Difference between Microeconomics and Macroeconomics & Their Detailed Comparisons

Microeconomics and Macroeconomics: Economics is classified into two sections; Microeconomics and Macroeconomics. In more simplistic terms, the study of economics at a more individual level is known as microeconomics, whereas the studies of economic policy at a government-level or country are known as macroeconomics.

You can also find differences between articles on various topics that you need to know. Just tap on the quick link available and get to know the basic differences between them.

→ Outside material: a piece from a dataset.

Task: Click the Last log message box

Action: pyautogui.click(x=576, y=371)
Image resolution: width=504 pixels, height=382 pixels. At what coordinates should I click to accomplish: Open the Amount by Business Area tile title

What is the difference between Microeconomics and Macroeconomics?

Microeconomics deals with economic conclusions made at a micro or low level alternatively of macroeconomics, which approaches economics from a macro level. While they are interdependent and complement each other, they are still radically different from each other.

The strategy and the scope in which both terms are applied is where the differentiation rises.  In 1933 Norwegian economist Ragnar Frisch, the co-recipient of the first Nobel Memorial Prize in Economic Sciences in 1969 introduced the difference between microeconomics and macroeconomics.


The study of the behaviour, performance, structure, and decision-making of an economy as a whole is known as Macroeconomics. It concentrates on regional, national and global scales. For most macroeconomists, the discipline’s range is to ensure national economic growth and maximise national income. Economists expect that this growth translates to developing utility and improving living standards for the economy’s members.

Macroeconomists develop models that demonstrate the connection between factors such as output, consumption, national income, unemployment, savings, inflation, investment and international trade. Macroeconomics concentrates on econometric correlations and aggregates and for this purpose, governments agencies depend on macroeconomics to formulate fiscal and economic policy.


Microeconomics is a part of economics that studies individuals and firms’ behaviour in creating choices about allocating limited resources and communications among individuals and firms. Microeconomics aims to analyse the market mechanisms that set relative prices among goods and services and allot inadequate resources among alternative uses.

Microeconomics talks about demand and supply and other forces that decide price levels. Microeconomic choices by both individuals and small businesses are essentially caused by benefit and cost factors. Microeconomics displays conditions under which free markets lead to desirable allocations. Microeconomics also analyses the failure of the market, where markets fail to produce efficient results.

Microeconomics also deals with the impacts of economic systems on microeconomic behaviour. Microeconomic theory progresses by defining a competing budget collection which is a subset of the consumption set.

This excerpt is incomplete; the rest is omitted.